▶ **Dataset entries**
::::::::::
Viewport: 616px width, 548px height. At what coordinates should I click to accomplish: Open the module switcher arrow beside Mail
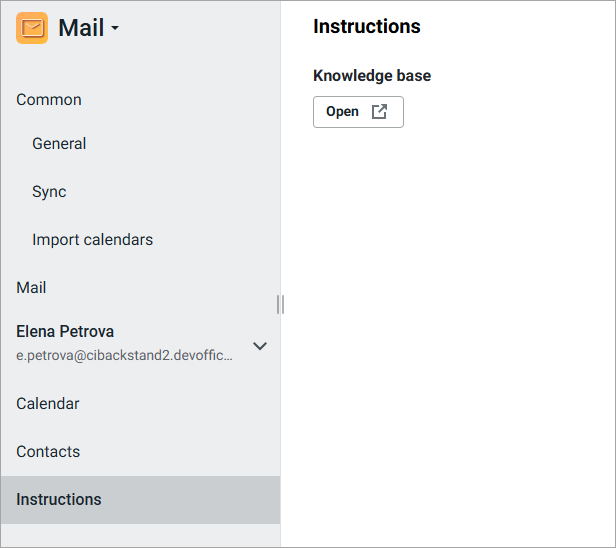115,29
::::::::::
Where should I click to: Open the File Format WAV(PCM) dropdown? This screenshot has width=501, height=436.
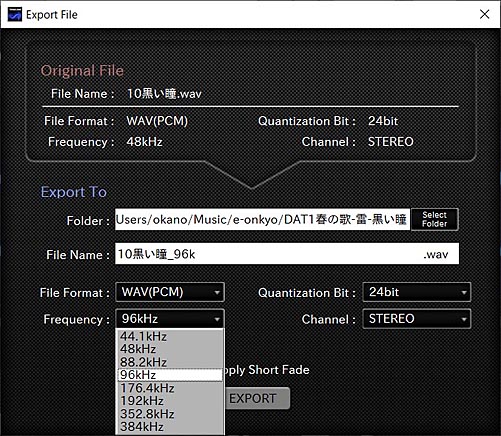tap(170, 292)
::::::::::
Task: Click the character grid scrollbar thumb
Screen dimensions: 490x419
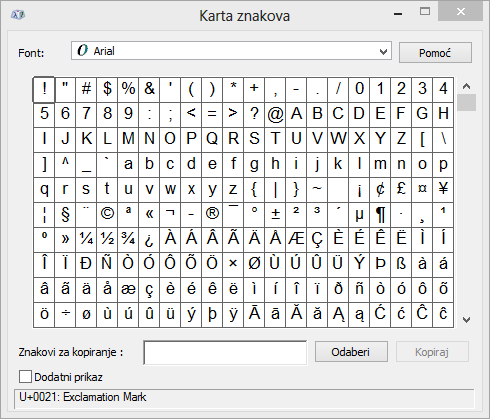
::::::::::
▶ **What you need to do**
Working from the data above, extract solely the lines from the one containing "Task: Click the" through the one containing "Screen dimensions: 490x419", exactly as they appear, both included.

▶ **Completed task**
Task: Click the character grid scrollbar thumb
Screen dimensions: 490x419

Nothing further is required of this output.